Look, I’m already spitting nails this morning because the “simple” task of switching phones with Greg has turned our iMessage accounts into schizophrenic madpeople who send messages to themselves, in the name of being logged into a particular iTunes account.

This morning, Kepler wanted to watch a DVD. He put it into the DVD player, and then looked to me for the rest. I crawled around on all fours, hung from the ceiling to examine the back of the TV, and did a few back handsprings in front of the TV to coax it into action.

First, the remotes are LOST. Stuffed down into the couch cushions or abandoned on a kitchen counter. Except for the one I don’t need. So, first order of business is to find them. Where’s the TV remote, I ask Kepler, over and over. “The tv remote?” he replies. Over. and Over.

Finally, all four remotes are in hand and I begin to peruse the directions Greg has written out for me on how to use the TV. Push THIS on THAT remote, and THAT on THIS remote, and make sure the THING is in THAT position, hold your mouth just right, and press PLAY.  Success.  “Success.” SUCK-CESS.

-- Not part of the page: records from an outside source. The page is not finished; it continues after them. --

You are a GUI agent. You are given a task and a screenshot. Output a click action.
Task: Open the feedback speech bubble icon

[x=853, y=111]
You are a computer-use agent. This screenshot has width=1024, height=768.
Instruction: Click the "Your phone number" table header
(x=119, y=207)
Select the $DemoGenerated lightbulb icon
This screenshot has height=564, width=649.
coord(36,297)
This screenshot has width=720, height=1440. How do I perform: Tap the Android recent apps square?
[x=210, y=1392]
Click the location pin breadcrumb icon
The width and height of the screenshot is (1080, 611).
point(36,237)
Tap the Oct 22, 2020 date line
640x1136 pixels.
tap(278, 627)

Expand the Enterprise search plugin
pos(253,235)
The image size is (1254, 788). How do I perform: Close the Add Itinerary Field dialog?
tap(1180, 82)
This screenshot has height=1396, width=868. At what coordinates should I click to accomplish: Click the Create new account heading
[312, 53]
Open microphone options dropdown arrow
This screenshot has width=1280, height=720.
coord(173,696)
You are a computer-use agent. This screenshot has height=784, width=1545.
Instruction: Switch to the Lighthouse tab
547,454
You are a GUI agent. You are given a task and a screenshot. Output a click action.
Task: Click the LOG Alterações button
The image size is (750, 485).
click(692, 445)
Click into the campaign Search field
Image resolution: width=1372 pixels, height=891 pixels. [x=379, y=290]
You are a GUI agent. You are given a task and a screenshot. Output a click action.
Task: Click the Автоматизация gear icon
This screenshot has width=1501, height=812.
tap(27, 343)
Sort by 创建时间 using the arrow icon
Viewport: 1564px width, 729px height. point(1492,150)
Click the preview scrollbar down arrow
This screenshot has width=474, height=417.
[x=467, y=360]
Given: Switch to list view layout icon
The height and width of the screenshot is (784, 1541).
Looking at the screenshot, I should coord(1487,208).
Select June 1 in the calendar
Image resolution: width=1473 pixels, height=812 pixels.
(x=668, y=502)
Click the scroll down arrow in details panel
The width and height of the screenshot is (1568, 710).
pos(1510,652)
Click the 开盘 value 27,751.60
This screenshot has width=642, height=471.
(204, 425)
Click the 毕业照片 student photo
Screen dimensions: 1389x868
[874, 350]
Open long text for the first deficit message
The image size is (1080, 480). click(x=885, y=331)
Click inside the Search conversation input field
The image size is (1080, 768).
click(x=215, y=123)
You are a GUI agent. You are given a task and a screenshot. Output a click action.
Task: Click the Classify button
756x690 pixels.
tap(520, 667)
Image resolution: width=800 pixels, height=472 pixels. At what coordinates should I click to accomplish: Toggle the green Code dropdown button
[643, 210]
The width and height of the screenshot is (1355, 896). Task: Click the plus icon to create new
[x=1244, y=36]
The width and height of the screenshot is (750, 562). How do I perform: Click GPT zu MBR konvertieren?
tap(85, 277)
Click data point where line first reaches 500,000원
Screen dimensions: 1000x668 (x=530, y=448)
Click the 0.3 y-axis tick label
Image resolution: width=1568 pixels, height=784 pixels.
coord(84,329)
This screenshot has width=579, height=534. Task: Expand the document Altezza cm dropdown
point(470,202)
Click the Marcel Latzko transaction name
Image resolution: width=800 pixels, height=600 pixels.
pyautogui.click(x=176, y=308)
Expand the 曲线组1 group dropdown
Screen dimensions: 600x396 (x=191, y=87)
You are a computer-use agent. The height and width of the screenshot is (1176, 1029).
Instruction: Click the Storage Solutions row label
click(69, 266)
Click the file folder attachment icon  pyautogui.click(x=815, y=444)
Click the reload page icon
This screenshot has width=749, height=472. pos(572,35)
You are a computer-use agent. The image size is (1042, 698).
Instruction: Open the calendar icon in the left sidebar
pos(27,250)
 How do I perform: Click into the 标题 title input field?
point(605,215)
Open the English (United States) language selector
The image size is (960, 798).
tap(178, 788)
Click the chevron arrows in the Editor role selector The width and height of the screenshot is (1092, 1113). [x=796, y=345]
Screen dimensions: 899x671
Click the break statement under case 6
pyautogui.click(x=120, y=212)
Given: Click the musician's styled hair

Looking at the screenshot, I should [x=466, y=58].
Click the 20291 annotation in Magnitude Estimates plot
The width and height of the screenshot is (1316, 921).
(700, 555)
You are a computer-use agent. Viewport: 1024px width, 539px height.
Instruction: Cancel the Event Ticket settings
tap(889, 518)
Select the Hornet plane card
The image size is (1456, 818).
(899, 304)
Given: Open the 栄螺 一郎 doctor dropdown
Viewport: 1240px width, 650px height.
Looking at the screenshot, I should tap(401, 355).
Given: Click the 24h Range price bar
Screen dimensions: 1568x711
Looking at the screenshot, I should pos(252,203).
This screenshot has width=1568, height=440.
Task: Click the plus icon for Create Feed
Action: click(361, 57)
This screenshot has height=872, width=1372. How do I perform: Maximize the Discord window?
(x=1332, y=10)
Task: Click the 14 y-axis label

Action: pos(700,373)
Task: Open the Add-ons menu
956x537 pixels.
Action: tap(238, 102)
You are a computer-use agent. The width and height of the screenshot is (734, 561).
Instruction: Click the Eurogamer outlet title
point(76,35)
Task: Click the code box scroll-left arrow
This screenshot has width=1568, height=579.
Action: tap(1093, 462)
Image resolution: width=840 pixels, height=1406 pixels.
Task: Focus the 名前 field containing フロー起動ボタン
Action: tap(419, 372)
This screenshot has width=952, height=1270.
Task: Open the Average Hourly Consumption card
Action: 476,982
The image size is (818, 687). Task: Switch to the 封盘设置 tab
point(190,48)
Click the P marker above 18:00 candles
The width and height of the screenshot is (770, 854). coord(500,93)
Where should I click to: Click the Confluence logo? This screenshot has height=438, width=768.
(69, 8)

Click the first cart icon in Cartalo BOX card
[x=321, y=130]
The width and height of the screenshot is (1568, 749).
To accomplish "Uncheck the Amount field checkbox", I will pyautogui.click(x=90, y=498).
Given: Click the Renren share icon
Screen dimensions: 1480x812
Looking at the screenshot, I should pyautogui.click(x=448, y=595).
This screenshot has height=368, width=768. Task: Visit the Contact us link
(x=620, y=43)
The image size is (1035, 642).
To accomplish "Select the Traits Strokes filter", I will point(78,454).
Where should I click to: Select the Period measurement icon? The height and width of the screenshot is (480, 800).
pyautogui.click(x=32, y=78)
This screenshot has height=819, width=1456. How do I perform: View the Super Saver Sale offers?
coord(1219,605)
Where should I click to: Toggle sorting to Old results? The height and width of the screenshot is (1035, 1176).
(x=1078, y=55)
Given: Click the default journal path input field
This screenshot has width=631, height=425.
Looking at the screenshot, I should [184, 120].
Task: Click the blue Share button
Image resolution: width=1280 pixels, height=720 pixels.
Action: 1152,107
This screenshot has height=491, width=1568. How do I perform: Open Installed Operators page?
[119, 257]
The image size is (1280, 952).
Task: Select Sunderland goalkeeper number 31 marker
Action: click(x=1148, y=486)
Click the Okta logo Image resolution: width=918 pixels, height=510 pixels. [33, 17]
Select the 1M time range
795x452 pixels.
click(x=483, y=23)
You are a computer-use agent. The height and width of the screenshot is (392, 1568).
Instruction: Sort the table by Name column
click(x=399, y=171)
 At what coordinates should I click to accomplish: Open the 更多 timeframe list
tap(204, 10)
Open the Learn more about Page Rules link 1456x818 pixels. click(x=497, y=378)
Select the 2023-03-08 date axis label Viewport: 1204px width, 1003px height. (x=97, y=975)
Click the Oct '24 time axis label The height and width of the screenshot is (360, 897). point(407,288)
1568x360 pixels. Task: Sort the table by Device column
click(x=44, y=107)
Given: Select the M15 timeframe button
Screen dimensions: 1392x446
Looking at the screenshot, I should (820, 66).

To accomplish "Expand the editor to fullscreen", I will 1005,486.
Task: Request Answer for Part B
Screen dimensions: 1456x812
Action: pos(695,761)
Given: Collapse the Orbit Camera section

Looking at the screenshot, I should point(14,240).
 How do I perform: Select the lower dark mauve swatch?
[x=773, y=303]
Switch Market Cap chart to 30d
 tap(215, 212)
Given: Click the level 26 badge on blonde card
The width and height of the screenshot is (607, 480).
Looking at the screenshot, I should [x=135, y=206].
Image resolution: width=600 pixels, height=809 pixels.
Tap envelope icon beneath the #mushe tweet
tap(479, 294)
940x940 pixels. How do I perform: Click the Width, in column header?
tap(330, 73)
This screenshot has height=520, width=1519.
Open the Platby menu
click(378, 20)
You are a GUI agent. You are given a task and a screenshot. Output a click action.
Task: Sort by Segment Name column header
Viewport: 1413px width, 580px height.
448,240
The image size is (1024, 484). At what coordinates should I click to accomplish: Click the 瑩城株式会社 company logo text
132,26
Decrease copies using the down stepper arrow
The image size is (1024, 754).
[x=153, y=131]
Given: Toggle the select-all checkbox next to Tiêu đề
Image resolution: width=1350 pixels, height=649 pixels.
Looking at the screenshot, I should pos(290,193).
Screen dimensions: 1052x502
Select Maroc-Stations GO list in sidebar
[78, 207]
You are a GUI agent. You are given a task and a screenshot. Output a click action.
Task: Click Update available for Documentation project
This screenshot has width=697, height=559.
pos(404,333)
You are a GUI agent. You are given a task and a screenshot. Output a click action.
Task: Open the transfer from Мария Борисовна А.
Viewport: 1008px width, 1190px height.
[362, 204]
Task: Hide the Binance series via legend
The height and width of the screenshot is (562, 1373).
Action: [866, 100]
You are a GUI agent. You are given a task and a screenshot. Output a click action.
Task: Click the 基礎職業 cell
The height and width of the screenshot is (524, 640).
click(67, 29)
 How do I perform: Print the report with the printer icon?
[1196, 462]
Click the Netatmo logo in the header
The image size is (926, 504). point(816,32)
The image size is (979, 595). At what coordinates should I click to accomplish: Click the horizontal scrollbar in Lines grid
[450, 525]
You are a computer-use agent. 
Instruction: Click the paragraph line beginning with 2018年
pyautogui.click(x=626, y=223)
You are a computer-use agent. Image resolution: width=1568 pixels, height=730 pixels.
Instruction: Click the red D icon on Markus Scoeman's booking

Because the DVD is not at the PROPER PLACE in the movie, mom, so let’s see the scene selections, and now is good. Me, loathing every minute of this, “This one? This one? This one? This one? This one? This one? This one? This one? This one?” Him, knowing exactly what he wants: “No! No! No! No! No! No!” Silly me, I gave up before we got all the way through and said, “Just watch this!”

I left the room, done with the process.

MWAHAHAHAHAHA, WRONG-O, TINY ONE.

Kepler finds me in my hiding place under the bed. (Curses, foiled again.) He comes in, holding the DVD in his hand, effectively telling me that I’ve done it wrong and I must start again. ONLY THIS TIME, THIS TIME, THIS BLEEPING TIME, the TV has a screen within a screen telling me I must set it up, asking me questions written in English but not meaning anything comprehensible to me. (How would you like to get your television signal into your house: A. by elf, B. through the microwave, C. by courier pigeon).  I answer as best I can, then wait as it thinks, then gnash my teeth when it tells me I have alas committed an electronic crime and must start again. After another fun round of this, I rip the DVD out of the player, and tell him the TV doesn’t work and he has to watch it in the laptop. He’s happy as a clam to do so. Should have tried that sooner.

Because indeed the TV DOES NOT WORK (like I want it to, in any way that makes sense, like a normal human being would think it would work, like things worked in the olden days, in any sort of logical manner).

And that’s all I have to say about that.